• **REQUIREMENT**: Please print each record exactly, omitting none of them.

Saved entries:
▬▬▬
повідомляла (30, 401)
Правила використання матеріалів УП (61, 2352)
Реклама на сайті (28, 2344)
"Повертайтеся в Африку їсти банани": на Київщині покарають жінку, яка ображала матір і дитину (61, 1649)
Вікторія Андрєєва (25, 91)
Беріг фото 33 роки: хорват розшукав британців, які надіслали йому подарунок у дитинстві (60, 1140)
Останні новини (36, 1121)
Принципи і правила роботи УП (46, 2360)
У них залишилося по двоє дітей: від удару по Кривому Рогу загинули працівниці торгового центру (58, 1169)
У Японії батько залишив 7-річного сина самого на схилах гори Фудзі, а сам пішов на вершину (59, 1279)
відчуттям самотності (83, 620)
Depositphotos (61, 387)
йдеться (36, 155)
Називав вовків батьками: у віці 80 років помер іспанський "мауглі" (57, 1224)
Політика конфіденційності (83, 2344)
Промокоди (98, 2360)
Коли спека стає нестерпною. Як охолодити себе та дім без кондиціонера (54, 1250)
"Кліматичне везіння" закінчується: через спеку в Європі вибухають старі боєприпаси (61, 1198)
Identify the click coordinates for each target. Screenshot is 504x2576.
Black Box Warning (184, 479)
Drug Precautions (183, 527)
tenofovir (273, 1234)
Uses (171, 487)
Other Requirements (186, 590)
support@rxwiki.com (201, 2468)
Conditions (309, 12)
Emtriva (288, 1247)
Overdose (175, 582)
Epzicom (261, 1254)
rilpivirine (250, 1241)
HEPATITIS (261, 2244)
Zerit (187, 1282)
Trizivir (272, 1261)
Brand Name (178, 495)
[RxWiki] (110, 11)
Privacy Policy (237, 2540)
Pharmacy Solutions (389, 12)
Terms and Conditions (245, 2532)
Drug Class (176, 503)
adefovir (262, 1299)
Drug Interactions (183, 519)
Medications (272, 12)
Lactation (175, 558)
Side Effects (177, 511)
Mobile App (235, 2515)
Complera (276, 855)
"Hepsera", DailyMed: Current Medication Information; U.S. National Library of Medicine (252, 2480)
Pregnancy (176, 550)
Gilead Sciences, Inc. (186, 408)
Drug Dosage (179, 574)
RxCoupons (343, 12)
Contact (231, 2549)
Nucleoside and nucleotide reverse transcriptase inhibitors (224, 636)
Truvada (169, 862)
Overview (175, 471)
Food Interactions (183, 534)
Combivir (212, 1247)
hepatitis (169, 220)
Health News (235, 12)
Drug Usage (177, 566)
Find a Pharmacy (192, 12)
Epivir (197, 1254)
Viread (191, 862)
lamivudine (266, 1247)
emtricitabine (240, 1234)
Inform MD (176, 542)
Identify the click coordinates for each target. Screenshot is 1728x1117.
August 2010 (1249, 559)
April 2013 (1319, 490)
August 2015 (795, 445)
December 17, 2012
▬▬▬
• **RESULT**:
повідомляла (30, 401)
Правила використання матеріалів УП (61, 2352)
Реклама на сайті (28, 2344)
"Повертайтеся в Африку їсти банани": на Київщині покарають жінку, яка ображала матір і дитину (61, 1649)
Вікторія Андрєєва (25, 91)
Беріг фото 33 роки: хорват розшукав британців, які надіслали йому подарунок у дитинстві (60, 1140)
Останні новини (36, 1121)
Принципи і правила роботи УП (46, 2360)
У них залишилося по двоє дітей: від удару по Кривому Рогу загинули працівниці торгового центру (58, 1169)
У Японії батько залишив 7-річного сина самого на схилах гори Фудзі, а сам пішов на вершину (59, 1279)
відчуттям самотності (83, 620)
Depositphotos (61, 387)
йдеться (36, 155)
Називав вовків батьками: у віці 80 років помер іспанський "мауглі" (57, 1224)
Політика конфіденційності (83, 2344)
Промокоди (98, 2360)
Коли спека стає нестерпною. Як охолодити себе та дім без кондиціонера (54, 1250)
"Кліматичне везіння" закінчується: через спеку в Європі вибухають старі боєприпаси (61, 1198)
Identify the click coordinates for each target. Screenshot is 504x2576.
Black Box Warning (184, 479)
Drug Precautions (183, 527)
tenofovir (273, 1234)
Uses (171, 487)
Other Requirements (186, 590)
support@rxwiki.com (201, 2468)
Conditions (309, 12)
Emtriva (288, 1247)
Overdose (175, 582)
Epzicom (261, 1254)
rilpivirine (250, 1241)
HEPATITIS (261, 2244)
Zerit (187, 1282)
Trizivir (272, 1261)
Brand Name (178, 495)
[RxWiki] (110, 11)
Privacy Policy (237, 2540)
Pharmacy Solutions (389, 12)
Terms and Conditions (245, 2532)
Drug Class (176, 503)
adefovir (262, 1299)
Drug Interactions (183, 519)
Medications (272, 12)
Lactation (175, 558)
Side Effects (177, 511)
Mobile App (235, 2515)
Complera (276, 855)
"Hepsera", DailyMed: Current Medication Information; U.S. National Library of Medicine (252, 2480)
Pregnancy (176, 550)
Gilead Sciences, Inc. (186, 408)
Drug Dosage (179, 574)
RxCoupons (343, 12)
Contact (231, 2549)
Nucleoside and nucleotide reverse transcriptase inhibitors (224, 636)
Truvada (169, 862)
Overview (175, 471)
Food Interactions (183, 534)
Combivir (212, 1247)
hepatitis (169, 220)
Health News (235, 12)
Drug Usage (177, 566)
Find a Pharmacy (192, 12)
Epivir (197, 1254)
Viread (191, 862)
lamivudine (266, 1247)
emtricitabine (240, 1234)
Inform MD (176, 542)
Identify the click coordinates for each target. Screenshot is 1728x1117.
August 2010 (1249, 559)
April 2013 (1319, 490)
August 2015 (795, 445)
December 17, 2012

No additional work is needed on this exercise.